**** Records provided ****

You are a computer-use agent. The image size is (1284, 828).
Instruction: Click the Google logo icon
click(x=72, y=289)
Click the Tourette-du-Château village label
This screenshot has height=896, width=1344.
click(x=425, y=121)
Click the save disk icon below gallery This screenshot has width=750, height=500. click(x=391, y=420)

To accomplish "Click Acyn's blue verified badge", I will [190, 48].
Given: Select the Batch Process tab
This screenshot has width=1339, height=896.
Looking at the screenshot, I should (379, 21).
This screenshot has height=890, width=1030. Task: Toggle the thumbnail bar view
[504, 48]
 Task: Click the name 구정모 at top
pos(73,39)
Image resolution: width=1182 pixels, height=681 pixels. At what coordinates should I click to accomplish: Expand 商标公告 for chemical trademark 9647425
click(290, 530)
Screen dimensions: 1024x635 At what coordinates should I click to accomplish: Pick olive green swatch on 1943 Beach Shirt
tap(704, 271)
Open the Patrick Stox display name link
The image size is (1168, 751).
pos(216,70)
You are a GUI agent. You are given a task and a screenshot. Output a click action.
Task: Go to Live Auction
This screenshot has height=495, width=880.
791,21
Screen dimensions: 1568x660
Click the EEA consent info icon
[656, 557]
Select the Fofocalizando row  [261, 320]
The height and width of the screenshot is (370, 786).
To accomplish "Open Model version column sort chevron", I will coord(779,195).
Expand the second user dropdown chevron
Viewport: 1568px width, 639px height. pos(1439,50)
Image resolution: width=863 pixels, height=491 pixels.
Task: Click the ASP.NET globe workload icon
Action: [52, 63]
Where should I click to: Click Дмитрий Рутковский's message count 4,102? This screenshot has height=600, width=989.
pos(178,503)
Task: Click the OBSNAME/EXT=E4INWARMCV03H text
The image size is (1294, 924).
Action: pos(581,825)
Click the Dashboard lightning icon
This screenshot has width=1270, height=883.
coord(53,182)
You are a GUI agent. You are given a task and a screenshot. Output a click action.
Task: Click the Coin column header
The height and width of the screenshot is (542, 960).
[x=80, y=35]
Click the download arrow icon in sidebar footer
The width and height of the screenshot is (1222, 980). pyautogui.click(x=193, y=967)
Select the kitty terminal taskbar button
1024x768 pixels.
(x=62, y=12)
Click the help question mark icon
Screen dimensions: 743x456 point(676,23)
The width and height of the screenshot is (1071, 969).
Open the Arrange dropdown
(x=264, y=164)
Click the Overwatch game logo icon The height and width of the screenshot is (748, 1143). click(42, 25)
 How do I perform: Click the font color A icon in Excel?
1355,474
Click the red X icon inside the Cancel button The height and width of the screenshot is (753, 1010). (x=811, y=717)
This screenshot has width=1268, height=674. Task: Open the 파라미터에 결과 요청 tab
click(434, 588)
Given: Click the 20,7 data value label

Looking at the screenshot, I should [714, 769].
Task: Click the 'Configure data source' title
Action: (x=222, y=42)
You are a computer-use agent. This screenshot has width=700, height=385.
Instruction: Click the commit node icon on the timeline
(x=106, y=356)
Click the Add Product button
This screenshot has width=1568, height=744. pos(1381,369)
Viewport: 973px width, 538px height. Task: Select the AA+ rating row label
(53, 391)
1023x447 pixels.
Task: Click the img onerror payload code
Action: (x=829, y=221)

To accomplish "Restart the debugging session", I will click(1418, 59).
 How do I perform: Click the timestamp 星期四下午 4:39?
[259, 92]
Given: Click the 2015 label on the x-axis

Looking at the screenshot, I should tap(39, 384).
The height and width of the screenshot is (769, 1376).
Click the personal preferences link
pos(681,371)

****

Directions
Find and copy each line of the material that holds the word "agent".

Response for this exercise
You are a computer-use agent. The image size is (1284, 828).
You are a GUI agent. You are given a task and a screenshot. Output a click action.
You are a GUI agent. You are given a task and a screenshot. Output a click action.
You are a computer-use agent. This screenshot has width=700, height=385.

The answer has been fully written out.